Lucia Staiano-Daniels, University of California, Los Angeles
Lucia Staiano-Daniels was born on 24 November, 1981, in Albuquerque New Mexico. She was fortunate to go to the best college in the United States, St. John’s College, known for its demanding Great Books program. She likes to say that although she did not know she would become an early modernist, being exposed to the classical works of Western thought at a young age ensured that she read the same things my subjects read. She then got a Master's in Eastern Classics from the same school and a Master's in Interdisciplinary Studies from NYU, mostly for fun. After studying Latin and German, she entered UCLA’s History program, where her advisors are David Sabean and Geoffrey Symcox. With the latter and Joan Waugh, she has been one of the organizers of a military history study group at the university, which has met for several years now. She travels frequently to the United Kingdom, where she has been honored to work with Peter Wilson and David Parrott.

Greg Tomlinson, Louisiana State University, Baton Rouge
Greg Tomlinson is a PhD candidate in German history at Louisiana State University, Baton Rouge. The focus of his doctoral thesis is the intersection of land surveys and speculation, the rising political aspirations of Bavarian economic liberals, and the state efforts led by kings Max I Joseph and Ludwig I to restrict the activities of republican political actors. He conducted research at the Bayerisches Hauptstaatsarchiv and Staatsarchiv in Munich.
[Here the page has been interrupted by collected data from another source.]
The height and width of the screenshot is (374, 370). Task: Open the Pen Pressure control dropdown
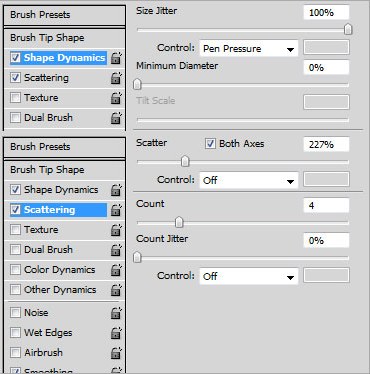click(249, 49)
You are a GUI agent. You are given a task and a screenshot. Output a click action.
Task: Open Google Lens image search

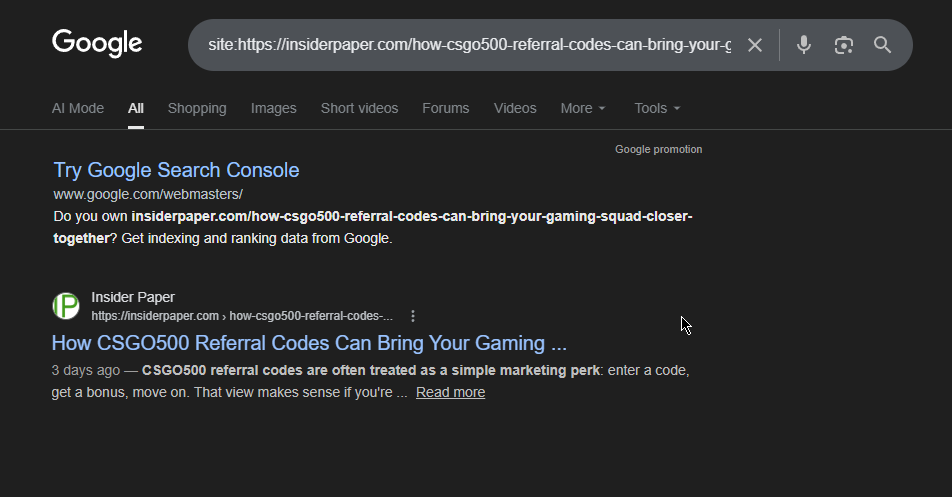click(844, 45)
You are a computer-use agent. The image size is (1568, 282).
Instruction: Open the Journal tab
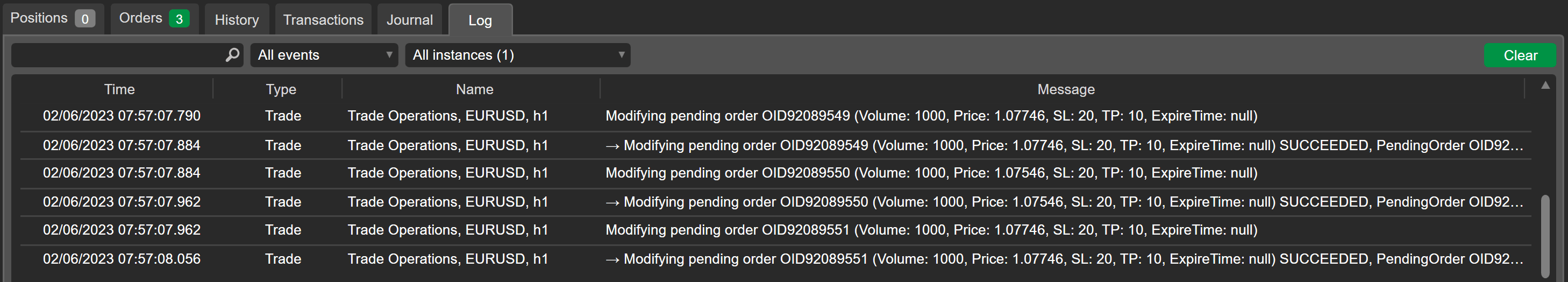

Madalina Veres, Temple University
Madalina Veres is a Visiting Fellow at Temple University’s Center for the Study of Force and Diplomacy. She is an historian of the Habsburg Monarchy in a global context and is interested in the history of science in the early-modern period with a focus on cartography. She is currently working on her book manuscript entitled “Foot Soldiers of Empire. Habsburg Cartographers in the Age of Enlightened Reform” based on her PhD dissertation defended at the University of Pittsburgh in 2015. Madalina’s work has appeared in journals, such as the Austrian History Yearbook and Itinerario, International Journal on the History of European Expansion and Global Interaction, and in collective volumes dedicated to the history of cartography.